Terror Strikes in Mumbai Raise Security Questions in India
Every time it is the same—a newspaper cover graced with howling faces, intimate albeit hazy pictures of mangled corpses or half-dead men, women and children being hauled to some medical establishment, and a series of listlessly aggressive reports posted under red-banner like headings dictating the failure of the governmental institution in preventing another terrorist mayhem in India.
Following 26/11, after only a short period of metabolic depression, terror raises its head in Mumbai, India’s financial capital, once again. A series of blasts in principal locations in the city, including the crowded Dadar neighborhood; Zaveri Bazaar, a popular jewelry market; and near the Opera House, ripped through the city at the height of rush hour traffic on Wednesday, killing at least 17 people, injuring 141.
The sophisticated IED explosives with a timer mechanism and the discovery of an unidentified body with an embedded electric circuit, at Zaveri Bazar have triggered speculations of foreign hand behind the attack.
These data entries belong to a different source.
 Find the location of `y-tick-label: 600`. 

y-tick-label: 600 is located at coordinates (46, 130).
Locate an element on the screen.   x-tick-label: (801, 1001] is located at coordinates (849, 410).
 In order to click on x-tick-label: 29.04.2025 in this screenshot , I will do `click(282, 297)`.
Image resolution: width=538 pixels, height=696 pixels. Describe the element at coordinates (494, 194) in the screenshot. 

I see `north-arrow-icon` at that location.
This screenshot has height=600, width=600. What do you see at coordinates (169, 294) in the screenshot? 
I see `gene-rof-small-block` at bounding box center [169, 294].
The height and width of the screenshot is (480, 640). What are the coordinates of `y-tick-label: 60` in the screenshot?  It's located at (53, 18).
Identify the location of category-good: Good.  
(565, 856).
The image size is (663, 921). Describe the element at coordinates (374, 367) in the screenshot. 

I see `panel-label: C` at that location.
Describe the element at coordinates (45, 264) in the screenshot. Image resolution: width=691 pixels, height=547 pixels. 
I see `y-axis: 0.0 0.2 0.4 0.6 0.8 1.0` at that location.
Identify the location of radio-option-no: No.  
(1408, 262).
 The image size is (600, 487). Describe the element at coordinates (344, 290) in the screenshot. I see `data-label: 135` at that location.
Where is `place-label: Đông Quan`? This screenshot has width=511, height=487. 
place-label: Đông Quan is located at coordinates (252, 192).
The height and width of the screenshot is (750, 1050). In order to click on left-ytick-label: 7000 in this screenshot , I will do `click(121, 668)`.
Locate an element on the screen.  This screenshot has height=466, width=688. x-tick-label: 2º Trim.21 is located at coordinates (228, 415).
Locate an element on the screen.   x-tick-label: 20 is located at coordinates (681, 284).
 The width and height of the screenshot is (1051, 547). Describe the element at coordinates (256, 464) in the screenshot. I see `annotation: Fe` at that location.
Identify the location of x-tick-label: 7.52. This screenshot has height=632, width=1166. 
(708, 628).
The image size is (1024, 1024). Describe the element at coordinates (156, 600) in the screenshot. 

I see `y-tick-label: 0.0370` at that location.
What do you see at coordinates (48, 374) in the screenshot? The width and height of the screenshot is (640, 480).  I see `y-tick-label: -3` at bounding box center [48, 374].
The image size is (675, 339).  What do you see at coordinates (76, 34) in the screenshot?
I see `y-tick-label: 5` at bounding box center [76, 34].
A day after the serial blasts the conspiracy theories are being unleashed in no uncertain manner and the finger is pointed once again at the intelligence agencies, and their failure to protect the people.
"Whoever perpetrated these attacks has worked in a very, very clandestine manner," Indian Home Minister P. Chidambaram said. "It's not a failure of intelligence." Yet the growing resentment of the public against the government and the politicians is well evident. And even though Chidambaram added, “we will find out who is behind these attacks," the citizens of the terror-struck city seems to know better.
“This raises a series of serious questions about the effectiveness of our intelligence and the level of coordination between the central and state agencies. I bitter and helpless,” said Panchali Sengupta, a homemaker.
“It is the same Home minister, who was responsible for 26/11 and he is there still now; coalition Ministry in Maharashtra killing my dear state. It is now most corrupt lethargic state, said Chanchal Chakrabarty, a long time Mumbaikar.
After 26/11 the government had announced well-platted plans about rebooting the country’s security-system. But the 13/7 attacks have evidently laid open the fact that the governmental agencies have been unsuccessful in recalling the lessons learned during the past season of bloody carnage.
As investigators struggle to find clues to the identity of the terror-group that perpetrated Wednesday’s serial blasts and the government plays the blame-game, the people in India who need to commute everyday feel threatened and insecure. As recently as in May 25, 2011, a series of low intensity blasts outside the Delhi High court have raised the possibility of further outrage in Delhi too. "Living in the most troubled neighborhood, every part of India is vulnerable,” Chidambaram said. And the people of India know what he means.
Is the constant breach in security ultimately the result of deep-rooted corruption in the Indian political system, or is it simply that India has ultimately accepted the role of itself as a subservient high-school kid used to being bullied by powerful anti-parties? Or that the measures the Indian government plans are balked from application by such in vivo political issues like the Lok Pal bill and the recent 2G scam?
Whatever the case may be, life in India moves on nonetheless, and people get used to sudden periods of spasmodic high-security followed by a lull, and then another terror-attack just boosts up the campaign only to fall back once again. As the list of unresolved terror cases in India gather fresh records, we, the people of India, are at a loss as to our future in the trouble-torn ground of the Indian Republic.